- **What to produce**
Please write out the data exactly, line by line.

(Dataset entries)

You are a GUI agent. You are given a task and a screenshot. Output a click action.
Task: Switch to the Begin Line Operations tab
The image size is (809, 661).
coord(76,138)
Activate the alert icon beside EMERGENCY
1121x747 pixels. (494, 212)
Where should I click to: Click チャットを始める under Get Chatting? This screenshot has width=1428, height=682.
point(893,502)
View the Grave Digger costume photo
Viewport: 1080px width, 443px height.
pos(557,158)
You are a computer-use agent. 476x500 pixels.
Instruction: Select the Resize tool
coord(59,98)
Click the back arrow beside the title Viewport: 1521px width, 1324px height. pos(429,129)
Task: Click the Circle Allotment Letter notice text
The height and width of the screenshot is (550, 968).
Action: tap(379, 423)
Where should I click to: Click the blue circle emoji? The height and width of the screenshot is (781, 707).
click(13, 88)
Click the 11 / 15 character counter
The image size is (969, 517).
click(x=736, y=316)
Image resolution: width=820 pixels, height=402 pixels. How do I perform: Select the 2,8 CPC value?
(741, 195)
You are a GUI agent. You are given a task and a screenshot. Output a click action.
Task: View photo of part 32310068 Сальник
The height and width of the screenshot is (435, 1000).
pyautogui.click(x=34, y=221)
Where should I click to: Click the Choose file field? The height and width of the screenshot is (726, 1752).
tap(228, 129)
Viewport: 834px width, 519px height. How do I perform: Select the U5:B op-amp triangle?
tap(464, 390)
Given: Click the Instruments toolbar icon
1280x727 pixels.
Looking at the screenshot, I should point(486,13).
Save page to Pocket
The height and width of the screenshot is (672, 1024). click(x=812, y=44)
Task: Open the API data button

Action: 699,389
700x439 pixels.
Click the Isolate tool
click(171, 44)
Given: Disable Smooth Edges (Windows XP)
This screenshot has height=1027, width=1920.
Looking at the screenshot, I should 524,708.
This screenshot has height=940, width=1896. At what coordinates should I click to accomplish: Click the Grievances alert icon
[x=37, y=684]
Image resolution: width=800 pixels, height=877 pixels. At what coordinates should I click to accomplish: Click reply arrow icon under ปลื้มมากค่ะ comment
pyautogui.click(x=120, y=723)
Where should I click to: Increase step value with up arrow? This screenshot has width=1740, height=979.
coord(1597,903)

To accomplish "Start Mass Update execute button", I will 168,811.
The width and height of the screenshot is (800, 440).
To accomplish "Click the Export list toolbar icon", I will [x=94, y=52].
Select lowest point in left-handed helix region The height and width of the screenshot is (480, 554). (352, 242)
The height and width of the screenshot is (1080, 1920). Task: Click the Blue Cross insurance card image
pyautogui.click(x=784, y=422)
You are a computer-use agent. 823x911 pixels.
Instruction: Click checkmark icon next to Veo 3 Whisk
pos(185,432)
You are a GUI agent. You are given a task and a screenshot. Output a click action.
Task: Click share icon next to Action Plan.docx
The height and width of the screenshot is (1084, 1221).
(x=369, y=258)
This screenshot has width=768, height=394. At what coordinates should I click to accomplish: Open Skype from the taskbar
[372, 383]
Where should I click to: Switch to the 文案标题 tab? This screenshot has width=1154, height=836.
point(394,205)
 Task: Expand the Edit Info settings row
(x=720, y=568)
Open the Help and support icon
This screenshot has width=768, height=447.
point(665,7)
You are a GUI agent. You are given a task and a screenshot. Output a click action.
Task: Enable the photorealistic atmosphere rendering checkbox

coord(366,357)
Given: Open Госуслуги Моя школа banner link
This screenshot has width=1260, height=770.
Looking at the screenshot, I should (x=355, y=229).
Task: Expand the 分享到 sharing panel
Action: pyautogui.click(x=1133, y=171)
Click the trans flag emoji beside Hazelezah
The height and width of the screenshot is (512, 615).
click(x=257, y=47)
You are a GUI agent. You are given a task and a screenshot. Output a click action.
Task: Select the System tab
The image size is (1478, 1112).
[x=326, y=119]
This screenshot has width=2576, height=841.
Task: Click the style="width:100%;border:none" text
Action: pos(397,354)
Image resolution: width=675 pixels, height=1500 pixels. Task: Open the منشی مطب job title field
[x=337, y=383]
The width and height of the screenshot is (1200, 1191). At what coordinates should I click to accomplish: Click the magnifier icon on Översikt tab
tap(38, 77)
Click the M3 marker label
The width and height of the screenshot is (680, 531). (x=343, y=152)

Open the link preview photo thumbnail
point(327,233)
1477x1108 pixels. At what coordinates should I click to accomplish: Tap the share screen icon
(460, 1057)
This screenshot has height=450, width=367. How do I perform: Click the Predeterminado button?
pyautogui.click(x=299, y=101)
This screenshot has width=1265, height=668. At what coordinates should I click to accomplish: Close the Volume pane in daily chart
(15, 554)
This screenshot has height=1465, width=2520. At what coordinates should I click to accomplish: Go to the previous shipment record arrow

- **Solved exercise**
You are a GUI agent. You are given a task and a screenshot. Output a click action.
Task: Switch to the Begin Line Operations tab
The image size is (809, 661).
coord(76,138)
Activate the alert icon beside EMERGENCY
1121x747 pixels. (494, 212)
Where should I click to: Click チャットを始める under Get Chatting? This screenshot has width=1428, height=682.
point(893,502)
View the Grave Digger costume photo
Viewport: 1080px width, 443px height.
pos(557,158)
You are a computer-use agent. 476x500 pixels.
Instruction: Select the Resize tool
coord(59,98)
Click the back arrow beside the title Viewport: 1521px width, 1324px height. pos(429,129)
Task: Click the Circle Allotment Letter notice text
The height and width of the screenshot is (550, 968).
Action: tap(379, 423)
Where should I click to: Click the blue circle emoji? The height and width of the screenshot is (781, 707).
click(13, 88)
Click the 11 / 15 character counter
The image size is (969, 517).
click(x=736, y=316)
Image resolution: width=820 pixels, height=402 pixels. How do I perform: Select the 2,8 CPC value?
(741, 195)
You are a GUI agent. You are given a task and a screenshot. Output a click action.
Task: View photo of part 32310068 Сальник
The height and width of the screenshot is (435, 1000).
pyautogui.click(x=34, y=221)
Where should I click to: Click the Choose file field? The height and width of the screenshot is (726, 1752).
tap(228, 129)
Viewport: 834px width, 519px height. How do I perform: Select the U5:B op-amp triangle?
tap(464, 390)
Given: Click the Instruments toolbar icon
1280x727 pixels.
Looking at the screenshot, I should point(486,13).
Save page to Pocket
The height and width of the screenshot is (672, 1024). click(x=812, y=44)
Task: Open the API data button

Action: 699,389
700x439 pixels.
Click the Isolate tool
click(171, 44)
Given: Disable Smooth Edges (Windows XP)
This screenshot has height=1027, width=1920.
Looking at the screenshot, I should 524,708.
This screenshot has height=940, width=1896. At what coordinates should I click to accomplish: Click the Grievances alert icon
[x=37, y=684]
Image resolution: width=800 pixels, height=877 pixels. At what coordinates should I click to accomplish: Click reply arrow icon under ปลื้มมากค่ะ comment
pyautogui.click(x=120, y=723)
Where should I click to: Increase step value with up arrow? This screenshot has width=1740, height=979.
coord(1597,903)

To accomplish "Start Mass Update execute button", I will 168,811.
The width and height of the screenshot is (800, 440).
To accomplish "Click the Export list toolbar icon", I will [x=94, y=52].
Select lowest point in left-handed helix region The height and width of the screenshot is (480, 554). (352, 242)
The height and width of the screenshot is (1080, 1920). Task: Click the Blue Cross insurance card image
pyautogui.click(x=784, y=422)
You are a computer-use agent. 823x911 pixels.
Instruction: Click checkmark icon next to Veo 3 Whisk
pos(185,432)
You are a GUI agent. You are given a task and a screenshot. Output a click action.
Task: Click share icon next to Action Plan.docx
The height and width of the screenshot is (1084, 1221).
(x=369, y=258)
This screenshot has width=768, height=394. At what coordinates should I click to accomplish: Open Skype from the taskbar
[372, 383]
Where should I click to: Switch to the 文案标题 tab? This screenshot has width=1154, height=836.
point(394,205)
 Task: Expand the Edit Info settings row
(x=720, y=568)
Open the Help and support icon
This screenshot has width=768, height=447.
point(665,7)
You are a GUI agent. You are given a task and a screenshot. Output a click action.
Task: Enable the photorealistic atmosphere rendering checkbox

coord(366,357)
Given: Open Госуслуги Моя школа banner link
This screenshot has width=1260, height=770.
Looking at the screenshot, I should (x=355, y=229).
Task: Expand the 分享到 sharing panel
Action: pyautogui.click(x=1133, y=171)
Click the trans flag emoji beside Hazelezah
The height and width of the screenshot is (512, 615).
click(x=257, y=47)
You are a GUI agent. You are given a task and a screenshot. Output a click action.
Task: Select the System tab
The image size is (1478, 1112).
[x=326, y=119]
This screenshot has width=2576, height=841.
Task: Click the style="width:100%;border:none" text
Action: pos(397,354)
Image resolution: width=675 pixels, height=1500 pixels. Task: Open the منشی مطب job title field
[x=337, y=383]
The width and height of the screenshot is (1200, 1191). At what coordinates should I click to accomplish: Click the magnifier icon on Översikt tab
tap(38, 77)
Click the M3 marker label
The width and height of the screenshot is (680, 531). (x=343, y=152)

Open the link preview photo thumbnail
point(327,233)
1477x1108 pixels. At what coordinates should I click to accomplish: Tap the share screen icon
(460, 1057)
This screenshot has height=450, width=367. How do I perform: Click the Predeterminado button?
pyautogui.click(x=299, y=101)
This screenshot has width=1265, height=668. At what coordinates should I click to accomplish: Close the Volume pane in daily chart
(15, 554)
This screenshot has height=1465, width=2520. At what coordinates should I click to accomplish: Go to the previous shipment record arrow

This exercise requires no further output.